Extracted text:

-*-

Wednesday, September 24, 2008

Is the public indifferent to reality or "reality"?

In reading Solanas and Getino’s “Towards a Third Cinema” and Keenan’s “Publicity and Indifference,” I was interested in the two articles’ differing accounts of the role an audience plays.

“Towards a Third Cinema” describes Hollywood cinema is making man a “passive and consuming object” (64). The way in which Keenan describes the public in his article somewhat implies a consuming entity; the way in which a camera “[waits] patiently for things to happen [at] particularly dangerous crossroads” (107) made me think of journalists as using elements of reality to create a product. Keenan admits that “the camera” effectively “[mutates]” what it normally “means for [an] event to occur” (107).

When I think of the broadcast news that Keenan describes as having a cinematic counterpart, documentary cinema is what first comes to mind. Solanas and Getino view documentary cinema as the “main basis of revolutionary filmmaking,” which is of course itself the antithesis of the consumerist world of Hollywood cinema. There is a blatant distinction between the depiction of real events which Solanas and Getino describe and that which Keenan describes.

-*-

Stored items
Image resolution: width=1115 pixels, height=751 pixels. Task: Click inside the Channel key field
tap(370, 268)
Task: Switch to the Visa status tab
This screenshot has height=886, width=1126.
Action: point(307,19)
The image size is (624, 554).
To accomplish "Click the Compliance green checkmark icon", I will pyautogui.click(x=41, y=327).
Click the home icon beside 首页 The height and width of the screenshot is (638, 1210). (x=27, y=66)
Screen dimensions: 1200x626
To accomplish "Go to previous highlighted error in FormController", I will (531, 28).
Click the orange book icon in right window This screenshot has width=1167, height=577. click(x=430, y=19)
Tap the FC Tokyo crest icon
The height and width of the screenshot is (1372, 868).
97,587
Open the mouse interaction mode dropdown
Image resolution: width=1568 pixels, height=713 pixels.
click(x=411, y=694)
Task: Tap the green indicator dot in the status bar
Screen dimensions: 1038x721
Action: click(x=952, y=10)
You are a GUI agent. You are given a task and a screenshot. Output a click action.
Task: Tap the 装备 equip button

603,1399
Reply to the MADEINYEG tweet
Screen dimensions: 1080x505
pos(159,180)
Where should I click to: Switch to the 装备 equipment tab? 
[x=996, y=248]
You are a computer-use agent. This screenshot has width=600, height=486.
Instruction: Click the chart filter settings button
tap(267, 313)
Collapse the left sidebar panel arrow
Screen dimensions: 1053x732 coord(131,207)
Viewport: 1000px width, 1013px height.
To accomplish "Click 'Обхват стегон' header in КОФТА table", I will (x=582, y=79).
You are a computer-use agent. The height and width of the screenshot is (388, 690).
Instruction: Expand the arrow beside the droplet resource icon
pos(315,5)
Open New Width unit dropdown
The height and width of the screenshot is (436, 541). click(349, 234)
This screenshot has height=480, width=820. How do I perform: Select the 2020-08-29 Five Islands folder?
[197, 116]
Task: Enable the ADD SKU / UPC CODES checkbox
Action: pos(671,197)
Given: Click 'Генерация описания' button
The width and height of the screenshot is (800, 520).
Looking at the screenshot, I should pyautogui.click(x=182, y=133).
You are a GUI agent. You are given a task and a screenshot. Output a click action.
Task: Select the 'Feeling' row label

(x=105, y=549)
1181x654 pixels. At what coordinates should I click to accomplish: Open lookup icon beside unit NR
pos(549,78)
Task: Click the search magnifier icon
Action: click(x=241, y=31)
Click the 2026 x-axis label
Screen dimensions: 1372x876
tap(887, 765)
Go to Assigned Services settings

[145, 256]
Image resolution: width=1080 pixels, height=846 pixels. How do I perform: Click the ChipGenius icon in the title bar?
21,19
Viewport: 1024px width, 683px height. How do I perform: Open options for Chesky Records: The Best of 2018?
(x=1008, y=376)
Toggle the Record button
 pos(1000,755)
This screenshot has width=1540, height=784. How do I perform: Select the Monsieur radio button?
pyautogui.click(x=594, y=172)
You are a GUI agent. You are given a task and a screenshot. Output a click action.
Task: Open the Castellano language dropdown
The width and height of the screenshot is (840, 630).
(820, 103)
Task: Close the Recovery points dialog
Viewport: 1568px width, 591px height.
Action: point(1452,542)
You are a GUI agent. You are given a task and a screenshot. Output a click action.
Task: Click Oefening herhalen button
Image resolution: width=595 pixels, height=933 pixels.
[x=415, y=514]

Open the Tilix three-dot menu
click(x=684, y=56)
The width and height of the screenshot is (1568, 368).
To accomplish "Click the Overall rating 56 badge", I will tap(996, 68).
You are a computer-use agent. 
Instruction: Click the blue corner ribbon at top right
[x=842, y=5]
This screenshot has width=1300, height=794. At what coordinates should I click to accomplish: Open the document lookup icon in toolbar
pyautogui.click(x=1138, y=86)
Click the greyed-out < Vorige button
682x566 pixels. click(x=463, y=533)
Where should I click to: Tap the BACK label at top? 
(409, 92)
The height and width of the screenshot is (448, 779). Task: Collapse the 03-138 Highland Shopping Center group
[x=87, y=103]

-*-

What is being asked: Can you extend the blog post comparing Solanas and Getino's view of the audience with Keenan's, starting right after its final sentence?

Answer:
Additionally, a certain quote from “Towards a Third Cinema” seemed to have much resonance in light of Keenan’s article.
“There is no knowledge of a reality as long as that reality is not acted upon, as long as its transformation is not begun on all fronts of struggle” (69). How does this quote affect Keenan’s arguments? If the news audience failed to act upon events in Sarajevo, does this mean they are interpreting the events as a not-quite reality? Is the audience’s response – or lack thereof – indicative of an understanding of their own consumerism, an understanding of the fact that things are happening in dangerous locations where cameras “coincidentally” and patiently lurk?